"The letter has been a surprising controversy that came up," said Sen. Mark Kirk (Ill.), a moderate Republican up for reelection in 2016, who signed the letter.
Sen. Jerry Moran (R-Kan.), who also signed on, called the negative response "a significant overreaction" to "a number of senators expressing their view of something that's a fact, that Congress, the Senate, needs to be involved."
Speaking at a breakfast with Bloomberg reporters and editors, Sen. Ron Johnson (R-Wis.) said, "I suppose the only regret is who it's addressed to,'' adding, "But the content of the letter, the fact that it was an open letter, none whatsoever."
Forty-six fellow Republicans signed Cotton's letter, which was designed to derail a potential nuclear deal with Iran. The letter warned Iranian leaders that any lasting deal must get the input of Congress, not just President Obama.
No Democrats signed the letter. Obama has criticized it, and so have many other Democrats.
"I'm opposed to Iran having a nuclear weapon. So I'll do everything I can to keep that from happening, and that was one of the steps," said Sen. Dean Heller (R-Nev.), another signatory.
Asked whether he was surprised at the backlash, Heller responded: "The liberal backlash? No."
But it's not just the left that has denounced the strategy. The Wall Street Journal editorial board took issue with it. And Rep. Peter King (R-N.Y.) reportedly expressed reservations.
"Everybody's entitled to their opinion," said Sen. John McCain (R-Ariz.), who signed the letter.
"I think an assertion of Congress's constitutional prerogative on something like this was probably a good thing," said Sen. John Thune (R-S.D.), who signed the letter.
Seven Republican senators declined to sign the letter. One of them, Sen.

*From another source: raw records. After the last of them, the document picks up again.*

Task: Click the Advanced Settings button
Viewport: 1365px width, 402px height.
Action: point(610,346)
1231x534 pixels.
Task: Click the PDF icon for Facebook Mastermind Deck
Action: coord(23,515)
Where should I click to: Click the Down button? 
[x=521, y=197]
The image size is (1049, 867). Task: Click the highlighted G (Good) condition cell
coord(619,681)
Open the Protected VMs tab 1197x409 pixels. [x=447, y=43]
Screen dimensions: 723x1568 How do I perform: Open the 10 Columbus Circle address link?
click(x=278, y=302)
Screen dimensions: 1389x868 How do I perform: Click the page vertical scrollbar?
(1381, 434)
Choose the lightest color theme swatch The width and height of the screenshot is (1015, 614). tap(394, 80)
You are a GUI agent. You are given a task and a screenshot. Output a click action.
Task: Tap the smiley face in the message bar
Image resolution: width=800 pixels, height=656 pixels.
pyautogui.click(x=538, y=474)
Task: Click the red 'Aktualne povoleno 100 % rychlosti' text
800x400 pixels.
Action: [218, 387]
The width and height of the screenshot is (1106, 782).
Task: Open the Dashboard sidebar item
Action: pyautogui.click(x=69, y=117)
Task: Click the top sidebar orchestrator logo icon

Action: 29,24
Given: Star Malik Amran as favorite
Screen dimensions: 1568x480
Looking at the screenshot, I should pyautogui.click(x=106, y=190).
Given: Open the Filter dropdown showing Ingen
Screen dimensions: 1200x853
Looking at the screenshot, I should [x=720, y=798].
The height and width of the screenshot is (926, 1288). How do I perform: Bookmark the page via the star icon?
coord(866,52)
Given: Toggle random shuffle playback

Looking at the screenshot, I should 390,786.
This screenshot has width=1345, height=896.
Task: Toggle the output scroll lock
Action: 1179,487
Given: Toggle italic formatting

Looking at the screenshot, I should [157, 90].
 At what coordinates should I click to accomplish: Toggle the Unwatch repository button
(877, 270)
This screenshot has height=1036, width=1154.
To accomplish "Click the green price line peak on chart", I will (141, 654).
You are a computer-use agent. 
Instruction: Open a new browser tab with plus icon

Susan Collins (Maine), said that she did not expect a major uproar but that that was not why she kept her name out.
"I just felt that it was not an appropriate letter and it was not the job of the Senate to be communicating with the Iranians during such a sensitive time," she said.
Asked whether she sensed any regret from any of her colleagues who had signed the letter, Collins said: "You'd have to ask them."